Trying to catch him in a misstep. A lie.
I think about how Dozier had looked at me last week, his eyes darting down to my bandaged hand. He knew what happened to Valerie—deep down, he knew—just like Chief Montgomery knew what happened to Margaret. What really happened. But he didn’t want to know that, not really. He didn’t want to know the truth, what actually occurred, but instead wanted to hear what was easier to believe. So he had asked me all the right questions, listened to me recite my lines, then shaped a reality in his mind that was better, more convenient, than the one that really existed, holding his own lie tight against his chest before watching it wriggle away, like something slippery in his hands.
We talked about Ben and Valerie and the plan they hatched together; his ring beneath the couch, and how he had used her to find his way back to a childless life before killing her when it was over and staging it as a burglary to keep his secret safe. Kasey agreed to be interviewed, too, talking at length about how Ben was quietly controlling. How she had watched me change, slowly, long before Mason vanished, and how he had alienated me from everyone in my life until he was all I had left.
After the news of Ben’s arrest broke, Paul Hayes visited my house, too, asking me to keep a secret of his own.
“That man you saw is my father,” he said, a nervous tremor in his throat. “He’s been living with me now that he’s nearing the end, but we both have records. Pasts that I’m not proud of.”
I remembered again what Dozier had said: the drug charges and his time in jail. It was against the terms of Paul’s parole to harbor another criminal, even though they’re family, so he kept his father stashed in the house, blinds drawn and windows dark, hidden away each day until the sun dipped down and it was safe to come back out.
“Dad told me he saw you that night,” he said, shaking his head. “All this time, I thought it was you, but I couldn’t turn you in without turning us in, too.”
I think of him slinking back at the vigil; the hatred in his eyes as he found me sitting on his porch. He thought I was a murderer. He thought I murdered my own child and his father was the only person on earth who could prove it.

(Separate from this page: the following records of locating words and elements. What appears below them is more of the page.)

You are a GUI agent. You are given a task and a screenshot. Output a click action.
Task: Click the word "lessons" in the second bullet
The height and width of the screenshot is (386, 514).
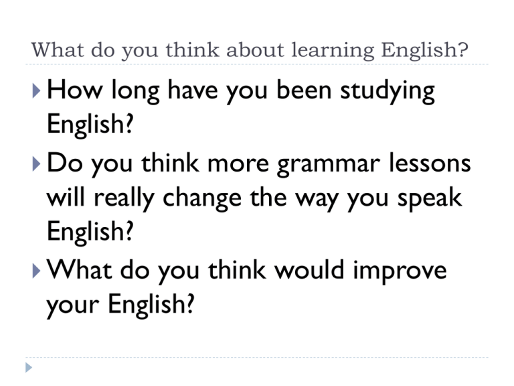[x=430, y=162]
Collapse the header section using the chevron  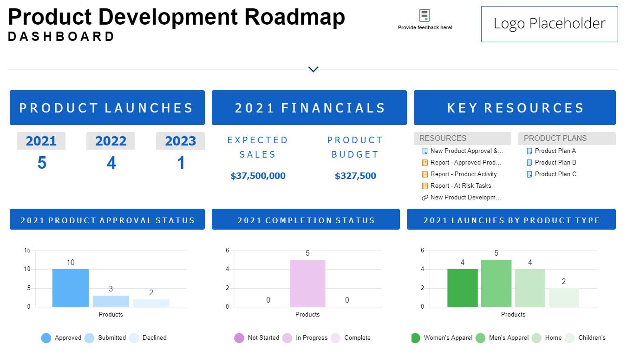[314, 69]
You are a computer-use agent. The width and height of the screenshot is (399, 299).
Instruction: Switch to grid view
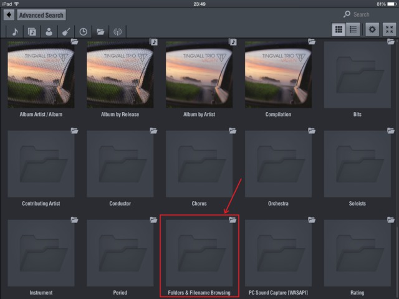tap(339, 30)

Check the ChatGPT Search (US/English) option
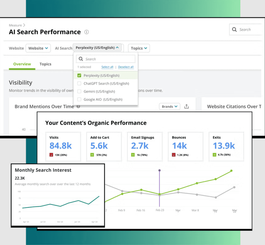click(x=79, y=84)
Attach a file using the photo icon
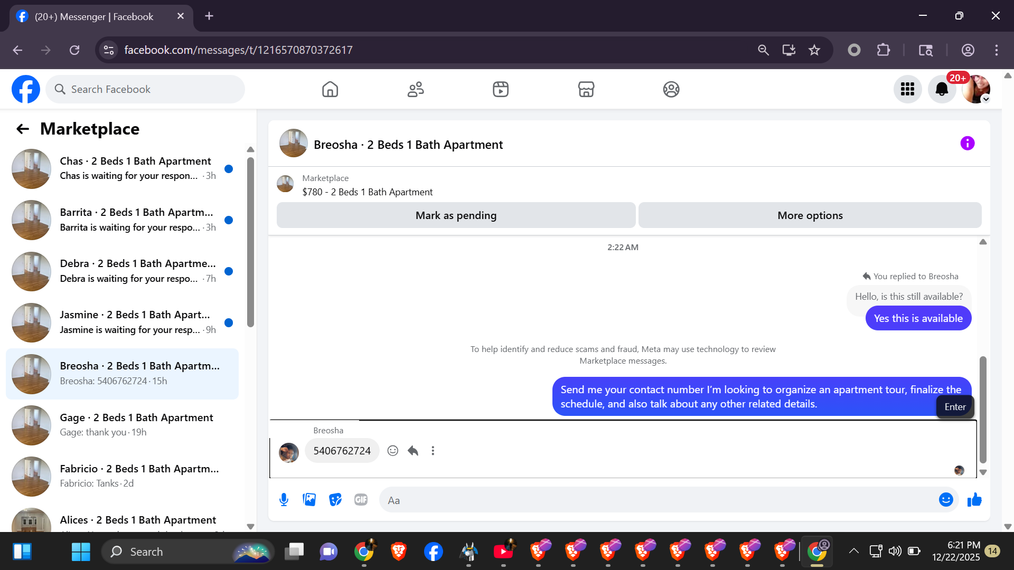1014x570 pixels. (309, 500)
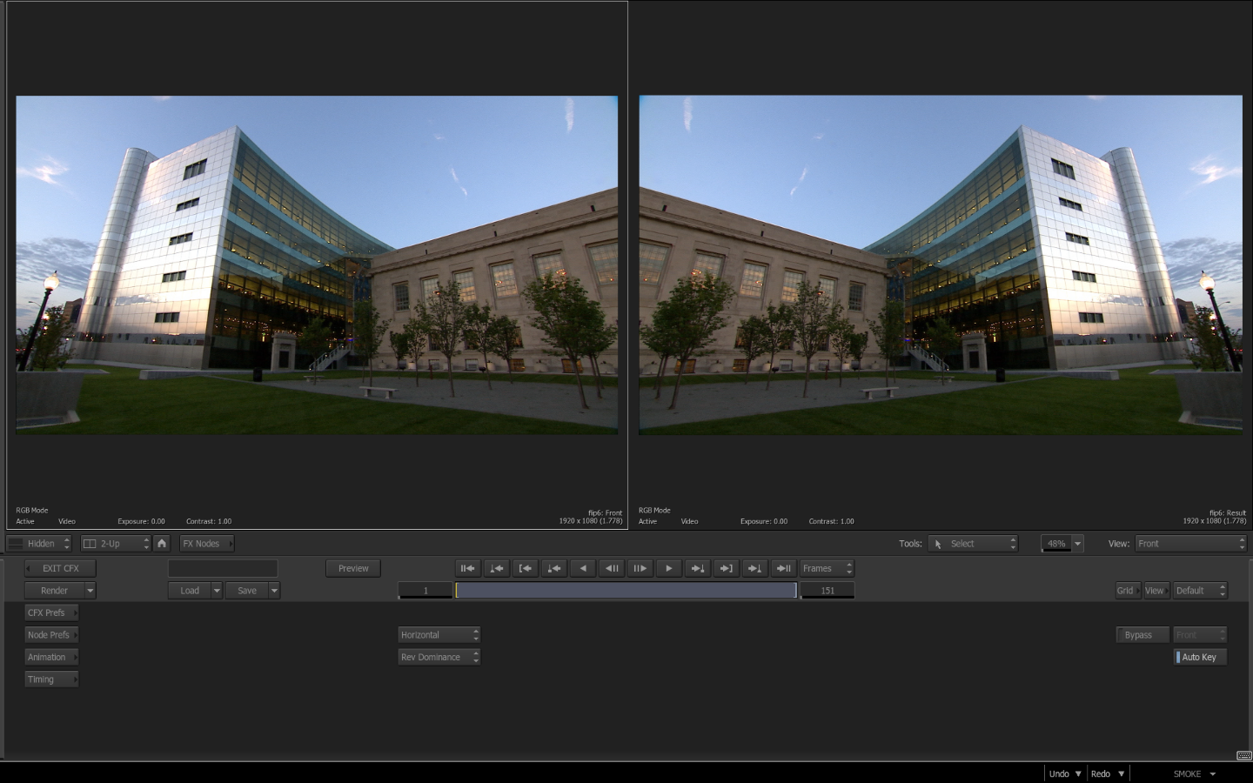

He must have been racked with guilt, watching me get away with it every single day and knowing that he and he alone could bring me to justice—but in the end, he chose family, protecting himself and his father through silence and lies.
And then there’s my own family, too: My parents, who have since reached back out in an attempt to mend the brokenness between us. My mother, and the quiet guilt she constantly carries; my father, and the shame he feels for failing us so badly. They had already lost two daughters, after all. They didn’t want to lose a third. It’ll take time, I know, getting to know one another again—forgiving them for everything they did and didn’t do—but at least it’s out in the open now: Margaret and Ellie and the terrible things that happened in that house.

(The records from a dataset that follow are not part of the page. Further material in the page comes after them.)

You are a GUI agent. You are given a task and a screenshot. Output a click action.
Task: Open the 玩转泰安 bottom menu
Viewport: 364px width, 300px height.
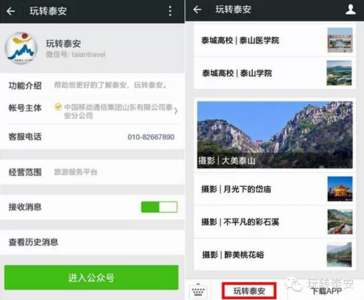(249, 290)
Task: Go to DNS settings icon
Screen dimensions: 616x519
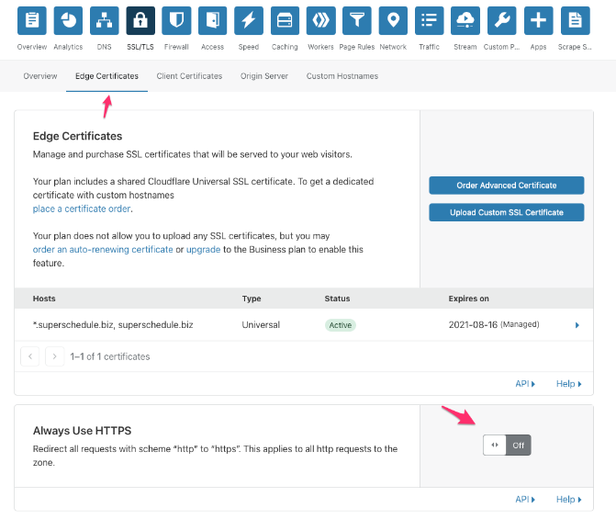Action: (104, 20)
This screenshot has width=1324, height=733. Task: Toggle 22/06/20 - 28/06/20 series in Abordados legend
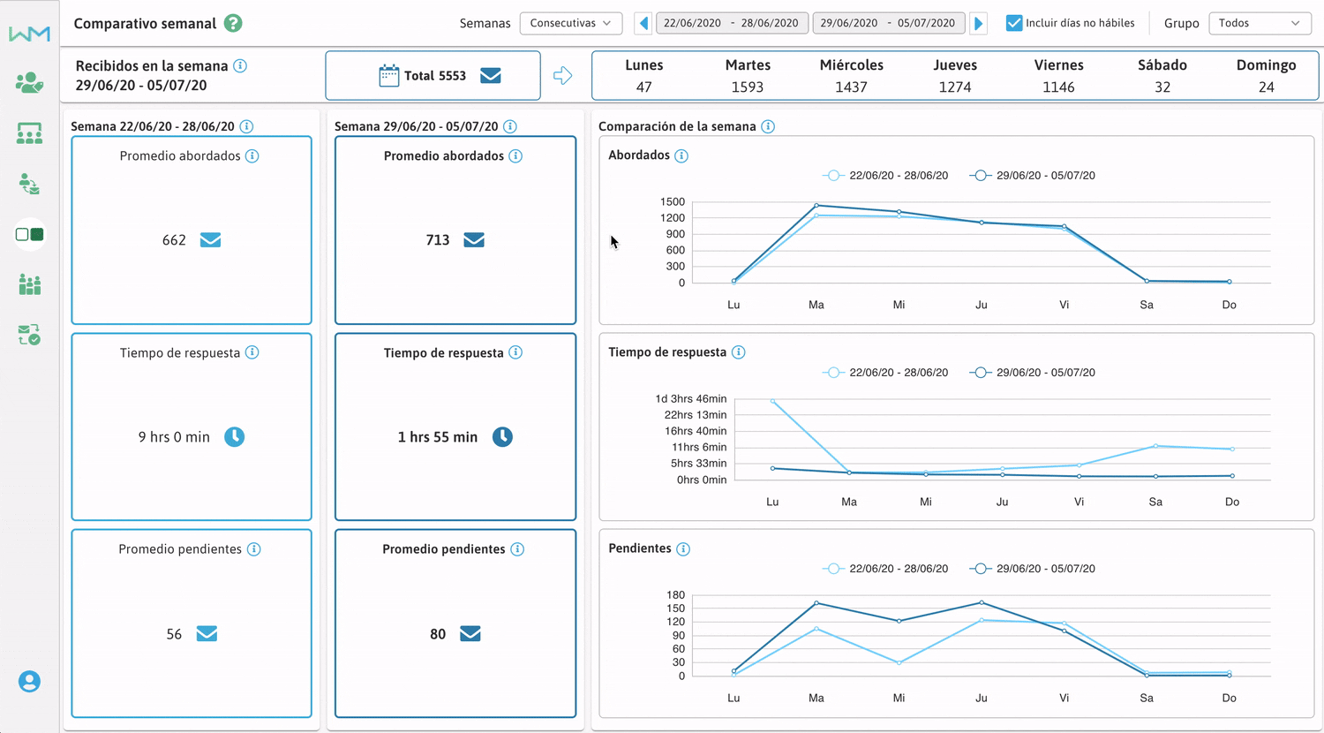(885, 176)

The memories that none of us wanted to remember—but, now that I do, will be impossible to forget.
I remove my headphones and watch as Waylon flips the switch, turning the green light off. It’ll be out into the world soon, our story, pulsing through the ears of others—and then it’ll be true. It’ll be true because they’ll believe it to be, bending the facts to fit their feelings. Finding fragments of truth in all the wrong places. Forcing them together to reveal a picture that was never even there in the first place.
“You feel good?” Waylon asks, wrapping the cords around his wrist and nestling them back into the case. “About all of this?”

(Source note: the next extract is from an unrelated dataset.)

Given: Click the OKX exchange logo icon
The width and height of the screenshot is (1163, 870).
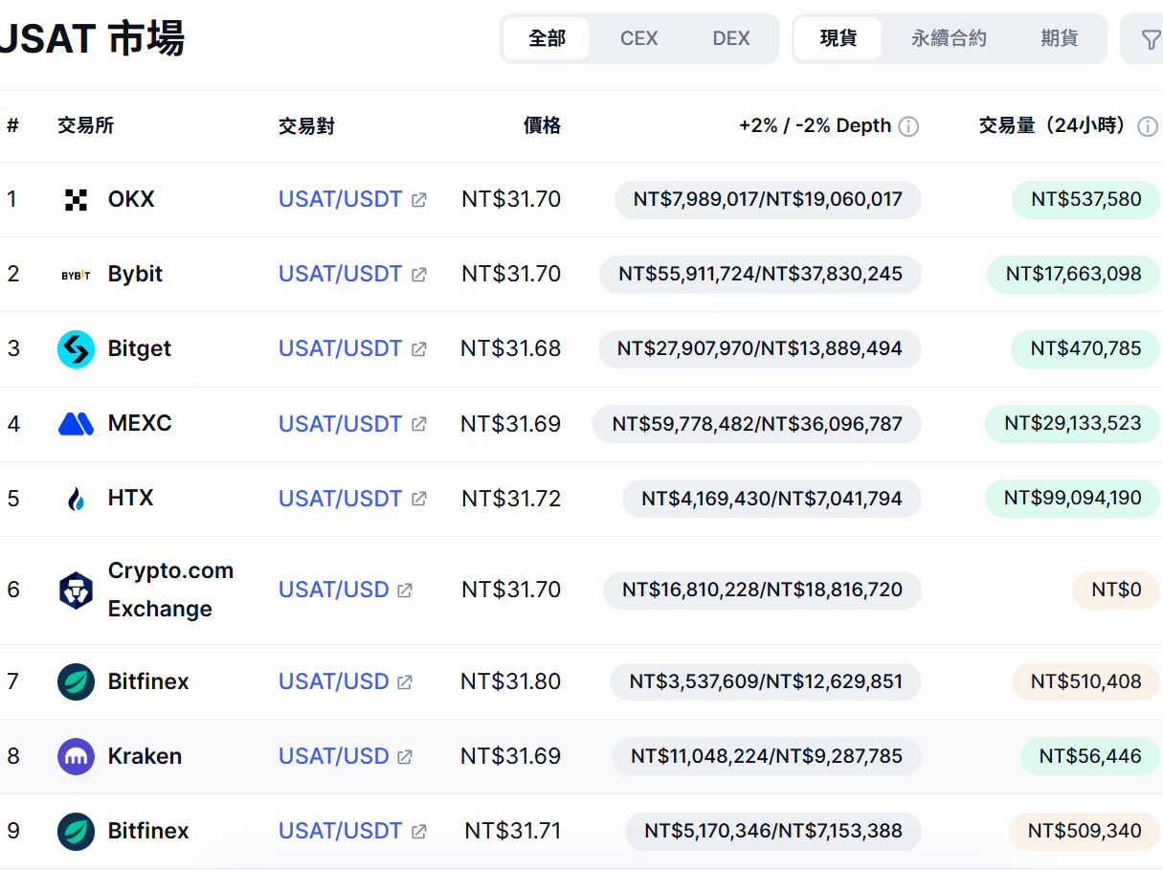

I glance outside, the setting sun casting an orange light across the sky. Just three weeks ago, the sunset used to signal the start of something—the start of another long, lonely stretch of night—but now it feels like the end. The end of a nightmare that I’ve finally managed from wake up from.
“Yeah,” I say, nodding. “Yeah, I do.”
“Everything you did,” he says, “it was worth it.”
I smile before walking Waylon to the door, opening it wide as we say our goodbyes. Once he’s gone, I turn back around and take in the renewed silence of my house: Roscoe on the floor, napping quietly, dusk streaming through the windows as dinner warms on the stove. I peer into my dining room, thinking about all those names and pictures and article clippings that I’ve since torn down; all the conferences and calls to Dozier. The leads I chased blindly in the dark.
That comment that had appeared and vanished again.